_Exercise tasks_.
a) Using the Jupyter notebook tips, answer the following, one per line:
(i) Which library helped develop MathJax?
(ii) In the FluidMind.org introduction, through which section should a reader go?
(iii) Which browser-based Markdown editor is named as an example?
b) For each statement below, say whether it agrees with the Jupyter notebook tips, and quote the words that decide it:
(i) Equation support in Markdown is fully standardized.
(ii) The AMS Short Math Guide describes only features that MathJax implements.
(iii) The Udacity blog post uses Bayes's theorem as an example.
c) Rewrite the Jupyter notebook tips between "For help with" and "list of symbols)", inclusive, using "article" in place of "blog post".

_Given passage_.
────────────────────────────────────────

# Sampling from symmetric Dirichlet distribution priors

## Jupyter notebook tips

### Equations

This Markdown cell has **equations**, written using [*LaTeX*](http://www.latex-project.org/) syntax and rendered in the browser using [*MathJax*](http://www.mathjax.org/) (which [the Cornell Library helped develop!](http://news.library.cornell.edu/news/110104/mathjax)).

For help with LaTeX/MathJax math syntax, see:
* [Math Examples — Jupyter Notebook documentation](http://jupyter-notebook.readthedocs.io/en/stable/examples/Notebook/Typesetting%20Equations.html)
* [A Primer on Using LaTeX in Jupyter Notebooks | Democratizing Data](http://data-blog.udacity.com/posts/2016/10/latex-primer/) — A brief blog post introducing essential notation (Bayes's theorem is an example!)
* A short [MathJax tutorial](https://math.meta.stackexchange.com/questions/5020/mathjax-basic-tutorial-and-quick-reference) at the StackExchange MathematicsMeta site
* A two-page [Quick guide to LaTeX](http://divisbyzero.com/2011/08/17/a-quick-guide-to-latex/) (PDF; useful mainly just for the list of symbols)
* A [gentle intro the basics at FluidMind.org](http://fluidmind.org/articles/typesetting-equations/) (just go through the first three sections, through "Placing Equations on Web Pages")
* The [*AMS Short Math Guide for LaTeX*](https://ctan.org/tex-archive/info/short-math-guide?lang=en) (PDF file); note that not everything described here is implemented in MathJax
* The Harvard math department hosts [An introduction to Using TeX](http://www.math.harvard.edu/texman/); for MathJax use, the "Commands for Math Mode" is most relevant

Note that equation support is an *extension* to basic Markdown, and not fully standardized.  If you are using a standalone Markdown editor/previewer, or a different browser-based Markdown editor (such as [StackEdit](https://stackedit.io/)), be aware that there are different conventions for how to set off inline and displayed equations in extended Markdown:
* [Survey of syntaxes for math in markdown](https://github.com/cben/mathdown/wiki/math-in-markdown)

────────────────────────────────────────

_Data shown_.

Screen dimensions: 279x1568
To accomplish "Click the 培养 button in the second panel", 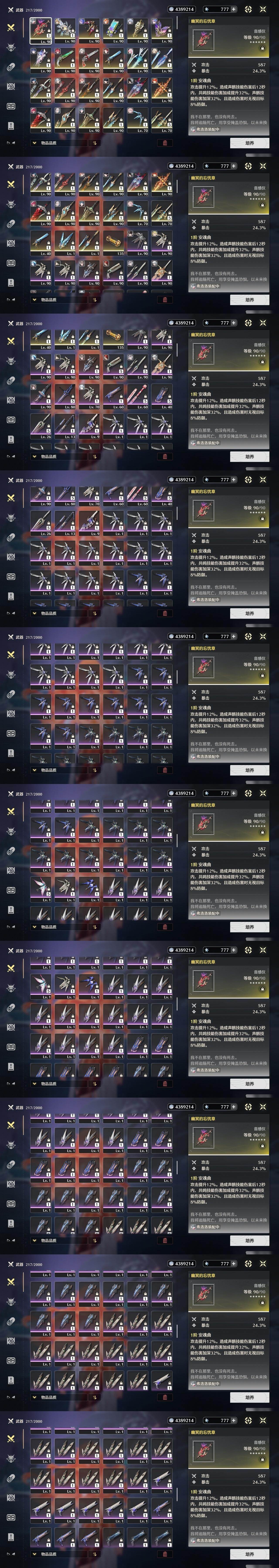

────────────────────────────────────────

_Responses per task_.
a)
(i) The Cornell Library.
(ii) Through "Placing Equations on Web Pages," the third of the first three sections.
(iii) StackEdit.

b)
(i) No: "and not fully standardized"
(ii) No: "note that not everything described here is implemented in MathJax"
(iii) Yes: "Bayes's theorem is an example!"

c)
For help with LaTeX/MathJax math syntax, see:
* [Math Examples — Jupyter Notebook documentation](http://jupyter-notebook.readthedocs.io/en/stable/examples/Notebook/Typesetting%20Equations.html)
* [A Primer on Using LaTeX in Jupyter Notebooks | Democratizing Data](http://data-blog.udacity.com/posts/2016/10/latex-primer/) — A brief article introducing essential notation (Bayes's theorem is an example!)
* A short [MathJax tutorial](https://math.meta.stackexchange.com/questions/5020/mathjax-basic-tutorial-and-quick-reference) at the StackExchange MathematicsMeta site
* A two-page [Quick guide to LaTeX](http://divisbyzero.com/2011/08/17/a-quick-guide-to-latex/) (PDF; useful mainly just for the list of symbols)